▶ Texto de referência

A Agência Nacional de Vigilância Sanitária (Anvisa) informou que a substância que supostamente causou a intoxicação e morte de ao menos 54 cães pode ter sido distribuída para indústrias de alimentos para consumo humano. O órgão publicou uma resolução, nessa segunda-feira (12), que proíbe a comercialização, distribuição, manipulação e uso de dois lotes de propilenoglicol, da TecnoClean Industrial Ltda.
A resolução também determinou o recolhimento dos lotes (AD5035C22 e AD4055C21) da substância. A TecnoClean informou, anteriormente, que é uma redistribuidora e que adiquiriu os lotes da A&D. As duas empresas não responderam à reportagem.
Os lotes foram analisados preliminarmente pelo Ministério da Agricultura, Pecuária e Abastecimento (Mapa), que detectou a contaminação por etilenoglicol, substância extremamente tóxica, quando ingerida, semelhante àquela encontrada na cerveja Belorizontina, da Backer. Na época, a intoxicação matou 10 pessoas.
Durante a apuração de mortes de diversos cães, conduzida pelo Mapa, as ocorrências foram associadas ao consumo de petisco para cães fabricado com propilenoglicol, com evidências de contaminação por etilenoglicol, segundo a Anvisa.
No decorrer da apuração, ao identificar a possibilidade de distribuição da substância contaminada para fábricas de alimentos de uso humano, o Mapa compartilhou as informações para que a Anvisa pudesse adotar ações relacionadas aos produtos sujeitos à vigilância sanitária.
O propilenoglicol é um aditivo alimentar permitido para alimentos de consumo humano. A Anvisa decidiu publicar uma medida preventiva, proibindo a utilização e determinando o recolhimento dos dois lotes do produto contaminado com etilenoglicol, para evitar que os produtos sejam utilizados na fabricação de alimentos.
O etilenoglicol é um solvente orgânico altamente tóxico que causa insuficiência renal e hepática, podendo inclusive levar à morte, quando ingerido.
Empresas que tenham adquirido os lotes de propilenoglicol da TecnoClean (lotes AD5035C22 e AD4055C21) não devem utilizá-los, em nenhuma hipótese, nem os comercializar. A orientação é entrar em contato com a própria TecnoClean, para a devolução dos produtos.
Adicionalmente, caso identifiquem que o uso dos lotes contaminados tenha ocorrido, as empresas devem de imediato adotar medidas, incluindo a investigação imediata de potencial contaminação e todas as outras ações necessárias para evitar o consumo do produto.
Em 8 de setembro, O TEMPO entrevistou especialistas que alertaram que o propilenoglicol é uma substância muito usada pela indústria alimentícia e que possivelmente poderia acontecer o recolhimento de produtos usados na dieta cotidiana humana.
Professor do Instituto Brasileiro de Mercado de Capitais (Ibmec BH), Paulo Henrique Tavares afirmou que o propilenoglicol é amplamente usado na alimentação humana. Segundo ele, a intenção é deixar as comidas “mais fresquinhas”.

▶ Dados apresentados
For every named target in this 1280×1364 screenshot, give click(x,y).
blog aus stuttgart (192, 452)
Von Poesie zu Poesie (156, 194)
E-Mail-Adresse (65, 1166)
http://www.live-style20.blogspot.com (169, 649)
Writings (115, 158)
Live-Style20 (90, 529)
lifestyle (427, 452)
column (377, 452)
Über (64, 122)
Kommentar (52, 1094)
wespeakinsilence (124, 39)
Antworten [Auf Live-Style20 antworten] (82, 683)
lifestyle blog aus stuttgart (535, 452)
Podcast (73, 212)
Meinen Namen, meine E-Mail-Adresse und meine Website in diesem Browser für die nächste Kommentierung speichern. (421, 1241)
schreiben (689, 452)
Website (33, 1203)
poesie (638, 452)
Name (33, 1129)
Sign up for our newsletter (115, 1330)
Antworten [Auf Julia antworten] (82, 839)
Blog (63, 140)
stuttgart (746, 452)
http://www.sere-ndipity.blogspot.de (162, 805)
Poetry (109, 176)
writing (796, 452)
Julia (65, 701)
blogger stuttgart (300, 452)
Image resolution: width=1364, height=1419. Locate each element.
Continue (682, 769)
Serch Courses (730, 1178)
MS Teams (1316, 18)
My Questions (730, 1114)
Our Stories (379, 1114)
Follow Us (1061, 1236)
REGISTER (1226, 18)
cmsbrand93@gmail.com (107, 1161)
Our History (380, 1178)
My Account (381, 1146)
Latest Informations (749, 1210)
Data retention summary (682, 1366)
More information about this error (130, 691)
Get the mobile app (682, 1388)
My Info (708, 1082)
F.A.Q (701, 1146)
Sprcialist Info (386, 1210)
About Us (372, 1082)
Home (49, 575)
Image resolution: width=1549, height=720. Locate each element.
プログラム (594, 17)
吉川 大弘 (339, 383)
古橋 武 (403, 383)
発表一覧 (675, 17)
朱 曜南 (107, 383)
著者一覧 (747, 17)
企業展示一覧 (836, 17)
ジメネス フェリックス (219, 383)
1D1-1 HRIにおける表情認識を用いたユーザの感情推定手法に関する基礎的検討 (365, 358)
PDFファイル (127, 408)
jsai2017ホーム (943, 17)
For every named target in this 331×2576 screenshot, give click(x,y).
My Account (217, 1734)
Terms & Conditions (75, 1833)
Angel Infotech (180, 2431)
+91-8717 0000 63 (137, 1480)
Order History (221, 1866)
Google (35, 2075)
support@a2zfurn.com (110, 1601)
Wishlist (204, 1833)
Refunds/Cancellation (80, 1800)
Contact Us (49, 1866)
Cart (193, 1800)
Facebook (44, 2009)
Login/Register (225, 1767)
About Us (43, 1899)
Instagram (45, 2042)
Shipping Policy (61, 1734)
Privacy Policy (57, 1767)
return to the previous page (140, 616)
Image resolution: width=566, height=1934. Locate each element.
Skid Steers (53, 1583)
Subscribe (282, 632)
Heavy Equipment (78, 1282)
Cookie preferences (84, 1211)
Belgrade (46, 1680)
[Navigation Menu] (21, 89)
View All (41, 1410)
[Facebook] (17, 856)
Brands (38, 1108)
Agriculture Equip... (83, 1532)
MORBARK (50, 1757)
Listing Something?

▶ Requisitos da tarefa
Por favor, redigite sem nenhuma alteração o trecho do texto sobre o propilenoglicol contaminado que começa com as palavras contendo "Os lotes foram" e termina em "à vigilância sanitária.".

▶ Campo de resposta
Os lotes foram analisados preliminarmente pelo Ministério da Agricultura, Pecuária e Abastecimento (Mapa), que detectou a contaminação por etilenoglicol, substância extremamente tóxica, quando ingerida, semelhante àquela encontrada na cerveja Belorizontina, da Backer. Na época, a intoxicação matou 10 pessoas.
Durante a apuração de mortes de diversos cães, conduzida pelo Mapa, as ocorrências foram associadas ao consumo de petisco para cães fabricado com propilenoglicol, com evidências de contaminação por etilenoglicol, segundo a Anvisa.
No decorrer da apuração, ao identificar a possibilidade de distribuição da substância contaminada para fábricas de alimentos de uso humano, o Mapa compartilhou as informações para que a Anvisa pudesse adotar ações relacionadas aos produtos sujeitos à vigilância sanitária.